2. Pencoklatan secara noenzimatik (mekanik)

Pencoklatan secara mekanik terjadi karena proses pelukaan. Pencoklatan karena pelukaan banyak terjadi pada kultur tanaman yang banyak mengandung senyawa hidroksiphenol dan tanin. Pencoklatan dapat juga terjadi karena proses pemanasan, ini terutama terjadi pada eksplan tanaman yang banyak kandungan gulanya. Kejadian pencoklatan akibat ini sangat mungkin terjadi karena kegiatan kultur jelas menggunakan pendekatan pelukaan (pengirisan eksplan) dan pembakaran apai bunsen. Selain itu, pencoklatan juga dapat terjadi karena rangsangan

kimia, prinsipnya yaitu pada lingkungan eksplan tersedia bahan-bahan kimia yang mendorong pembentukan senyawa fenol.

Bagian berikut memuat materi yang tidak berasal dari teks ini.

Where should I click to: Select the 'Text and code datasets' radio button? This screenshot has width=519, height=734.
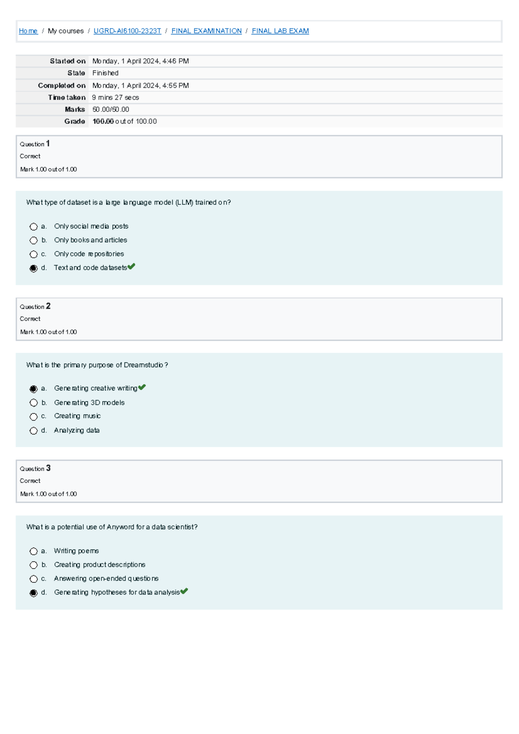[x=34, y=268]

Santoso dan Nursandi (2002) juga mengatakan untuk mengatasi masalah

browning (pencoklatan) dapat dilakuan dengan beberapa cara, misalnya mengeluarkan senyawa fenol dengan jalan membilas terus-menerus dengan air steril, menghambat enzim fenol oksidase dengan EDTA sebagai chelating agents, dan pengaturan pH. Menurut Darmono (2003) cara yang paling efisien untuk menekan terbentuknya senyawa fenol tersebut dari media adalah menggunakan senyawa karbon aktif (charcoal). Namun, efek merugikan menggunakan karbon aktif tidak hanya menyerap senyawa-senyawa toksik, tetapi juga menyerap zat-zat organik penting dan senyawa-senyawa lain dalam media. Menurut Sandra (2003) cara mengatasi supaya eksplan tidak browning adalah dengan mencuci eksplan di air mengalir sehingga larutan fenolnya terkuras keluar. Pada penelitian ini yang dilakukan dalam rangka mencegah browning adalah menggunakan EDTA pada media modifikasi MS, dan pH pada media diatur pada kisaran optimal 5.8-6.0, namun usaha tersebut belum membuahkan hasil yang optimal.

Selain permasalahan kontaminasi internal dan ekstrenal serta browning, ada permasalahan lain yang juga bisa menjadi penyebab gagalnya kegiatan sterilisasi atau lebih jauh lagi kegiatan kultur jaringan. Permasalahan tersebut adalah matinya eksplan oleh bahan sterilan yang masih menempel pada eksplan karena pembilasan yang kurang bersih. Bahan kimia sterilan yang pada dasarnya bersifat toksik/racun ini, apabila terus-menerus menempel pada eksplan yang akan kita kulturkan maka lama-kelamaan akan merusak jaringan dan akhirnya mematikan eksplan. Pada penelitian ini juga mengalami hal tersebut. Oleh karena itu, untuk mengatasi permasalahan tersebut adalah dengan pembilasan yang berulang kali dengan air steril pada saat sterlisasi dengan bahan sterilan di dalam

laminar air flow cabinet. Hasil pembilasan yang berulangkali ini cukup memberikan hasil yang baik bagi keberhasilan sterlisasi.